Lucien, le père, postier cégétiste, lève le poing et vend l’Huma. Il pose même sur les affiches de propagande du Parti en dissimulant à moitié son visage. Quand Marc et son grand frère Francis le reconnaissent et lui demandent ce qu’il fait là, il répond qu’il est agent secret. Lucien Lavoine s’inventera ainsi une existence aventureuse et mystérieuse. Son fils Marc, dont le visage ressemble tant à celui du militant des affiches, en tirera un livre, « L’Homme qui ment ». 

Plus tard, Marc écrira un autre ouvrage dédié à sa mère, Micheline, qui elle ne croyait pas tellement en Marx mais plutôt en Dieu et en l’église. « Si tu crois, disait-elle à son fils, alors garde le pour toi ». Marc Lavoine n’a aucune crainte à répéter qu’il fut heureux. Aucune honte à affirmer qu’il l’est plus que jamais : « Avec moi la vie n’a jamais été méchante ».

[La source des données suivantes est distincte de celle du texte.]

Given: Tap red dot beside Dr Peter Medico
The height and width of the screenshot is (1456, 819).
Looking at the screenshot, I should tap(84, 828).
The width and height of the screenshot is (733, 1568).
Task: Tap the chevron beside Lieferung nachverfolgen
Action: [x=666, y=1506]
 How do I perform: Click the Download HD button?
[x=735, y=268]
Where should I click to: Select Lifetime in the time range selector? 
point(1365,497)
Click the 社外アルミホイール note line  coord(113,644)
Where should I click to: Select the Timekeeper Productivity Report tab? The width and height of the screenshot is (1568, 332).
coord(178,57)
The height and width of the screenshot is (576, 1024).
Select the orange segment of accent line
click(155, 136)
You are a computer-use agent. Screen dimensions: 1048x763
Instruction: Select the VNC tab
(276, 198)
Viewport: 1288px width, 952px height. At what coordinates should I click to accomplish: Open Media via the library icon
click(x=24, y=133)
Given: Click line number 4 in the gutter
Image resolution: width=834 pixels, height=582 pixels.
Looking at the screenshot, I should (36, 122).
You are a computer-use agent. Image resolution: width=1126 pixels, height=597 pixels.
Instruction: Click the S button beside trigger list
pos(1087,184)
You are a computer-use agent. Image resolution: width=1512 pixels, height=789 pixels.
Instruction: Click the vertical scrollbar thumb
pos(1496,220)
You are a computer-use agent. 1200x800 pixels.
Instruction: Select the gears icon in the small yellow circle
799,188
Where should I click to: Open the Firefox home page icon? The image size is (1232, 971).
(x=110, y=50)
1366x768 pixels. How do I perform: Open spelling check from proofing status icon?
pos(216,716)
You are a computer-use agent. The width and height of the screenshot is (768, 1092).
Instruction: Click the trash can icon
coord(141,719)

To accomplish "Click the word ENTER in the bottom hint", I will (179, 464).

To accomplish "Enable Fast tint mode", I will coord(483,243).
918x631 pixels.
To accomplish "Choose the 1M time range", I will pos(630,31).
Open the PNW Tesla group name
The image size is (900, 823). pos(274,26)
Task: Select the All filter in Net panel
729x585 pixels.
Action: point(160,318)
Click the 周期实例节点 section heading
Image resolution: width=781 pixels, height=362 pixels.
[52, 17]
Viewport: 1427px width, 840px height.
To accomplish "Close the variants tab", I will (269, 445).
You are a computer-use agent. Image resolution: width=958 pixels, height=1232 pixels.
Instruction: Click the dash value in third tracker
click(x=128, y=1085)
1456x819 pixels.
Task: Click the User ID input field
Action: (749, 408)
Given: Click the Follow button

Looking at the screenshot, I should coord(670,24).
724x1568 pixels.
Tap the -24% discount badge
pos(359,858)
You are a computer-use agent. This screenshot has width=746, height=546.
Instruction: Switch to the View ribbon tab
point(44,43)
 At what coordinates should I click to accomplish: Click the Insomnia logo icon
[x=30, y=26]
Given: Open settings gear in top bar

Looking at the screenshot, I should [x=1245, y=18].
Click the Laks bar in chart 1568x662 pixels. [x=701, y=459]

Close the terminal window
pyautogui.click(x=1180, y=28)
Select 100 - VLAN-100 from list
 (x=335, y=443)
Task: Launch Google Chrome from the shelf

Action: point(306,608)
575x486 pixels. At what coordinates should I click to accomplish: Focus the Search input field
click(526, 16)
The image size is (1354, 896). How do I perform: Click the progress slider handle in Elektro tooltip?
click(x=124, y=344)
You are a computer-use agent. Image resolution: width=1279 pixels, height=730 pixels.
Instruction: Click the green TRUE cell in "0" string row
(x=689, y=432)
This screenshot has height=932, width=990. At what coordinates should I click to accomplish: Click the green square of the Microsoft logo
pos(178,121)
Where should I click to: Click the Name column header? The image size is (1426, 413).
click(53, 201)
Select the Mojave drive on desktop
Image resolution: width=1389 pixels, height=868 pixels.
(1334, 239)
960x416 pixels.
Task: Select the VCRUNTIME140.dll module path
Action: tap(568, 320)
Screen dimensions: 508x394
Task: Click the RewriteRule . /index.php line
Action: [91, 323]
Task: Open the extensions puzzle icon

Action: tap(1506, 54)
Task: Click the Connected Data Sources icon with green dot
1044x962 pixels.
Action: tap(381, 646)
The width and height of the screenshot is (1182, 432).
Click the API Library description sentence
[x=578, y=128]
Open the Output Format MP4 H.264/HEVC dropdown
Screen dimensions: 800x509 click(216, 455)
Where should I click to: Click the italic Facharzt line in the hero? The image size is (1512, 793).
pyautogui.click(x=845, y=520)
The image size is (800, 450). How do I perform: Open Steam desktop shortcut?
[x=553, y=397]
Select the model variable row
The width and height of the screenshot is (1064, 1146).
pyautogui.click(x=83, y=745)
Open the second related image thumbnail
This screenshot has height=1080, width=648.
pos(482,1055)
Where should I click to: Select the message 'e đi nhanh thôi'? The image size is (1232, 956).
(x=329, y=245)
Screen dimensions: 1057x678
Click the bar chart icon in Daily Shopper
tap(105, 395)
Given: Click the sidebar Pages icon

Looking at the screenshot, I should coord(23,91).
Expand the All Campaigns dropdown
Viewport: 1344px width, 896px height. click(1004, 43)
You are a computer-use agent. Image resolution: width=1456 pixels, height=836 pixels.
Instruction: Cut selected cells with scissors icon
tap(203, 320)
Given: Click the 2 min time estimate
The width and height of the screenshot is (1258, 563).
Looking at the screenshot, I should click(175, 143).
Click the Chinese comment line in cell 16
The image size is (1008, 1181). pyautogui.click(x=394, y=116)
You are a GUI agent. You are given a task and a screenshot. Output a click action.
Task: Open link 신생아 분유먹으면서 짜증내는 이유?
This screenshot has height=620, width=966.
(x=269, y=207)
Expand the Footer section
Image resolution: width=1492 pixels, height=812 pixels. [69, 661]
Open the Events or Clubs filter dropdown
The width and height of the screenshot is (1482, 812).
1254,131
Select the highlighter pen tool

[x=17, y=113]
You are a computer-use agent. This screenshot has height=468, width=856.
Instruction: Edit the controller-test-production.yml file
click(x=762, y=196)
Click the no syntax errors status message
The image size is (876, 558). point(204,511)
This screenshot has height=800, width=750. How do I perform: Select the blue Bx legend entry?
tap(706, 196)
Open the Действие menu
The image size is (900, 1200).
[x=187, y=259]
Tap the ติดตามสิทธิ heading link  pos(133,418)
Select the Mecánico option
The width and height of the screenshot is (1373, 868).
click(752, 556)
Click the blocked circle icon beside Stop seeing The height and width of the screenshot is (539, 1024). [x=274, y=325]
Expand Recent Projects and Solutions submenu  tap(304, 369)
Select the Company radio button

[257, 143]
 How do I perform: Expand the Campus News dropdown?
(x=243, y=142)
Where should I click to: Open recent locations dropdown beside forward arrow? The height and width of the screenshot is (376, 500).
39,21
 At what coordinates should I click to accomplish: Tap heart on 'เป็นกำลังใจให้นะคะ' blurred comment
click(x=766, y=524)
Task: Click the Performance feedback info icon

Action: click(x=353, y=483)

Marc se souvient de chaque minute de son passé. De ses parents ; de son frère qui lui avait offert sa première guitare et qui partage avec lui une chanson sur ce nouvel album ; de la tante Ninette, directrice d’école qui avait épousé un Algérien alors que les deux pays se déchiraient ; de sa chambre à Wissous où le soir il apercevait les avions qui allaient se poser à Orly. Marc se souvient aussi de cette silhouette fulgurante dans son costume Saint-Laurent, ce type croisé rue Madame qui s’appelle Johnny Hallyday.

Marc Lavoine a 16 ans et il a fui l’école. Il préfère fumer des cigarettes sur le parvis de l’église Saint Sulpice, écouter les Sex Pistols et Bob Marley. Pour faire plaisir à son père, mais aussi parce qu’il a toujours cru que le monde pouvait être meilleur, il a vendu l’Humanité sur les marchés. A présent il apprend le métier de typographe sur une gigantesque machine Gutenberg. Il est doué mais pas assez passionné. Il ne sait pas trop ce qu’il veut mais il sait ce qu’il ne veut pas.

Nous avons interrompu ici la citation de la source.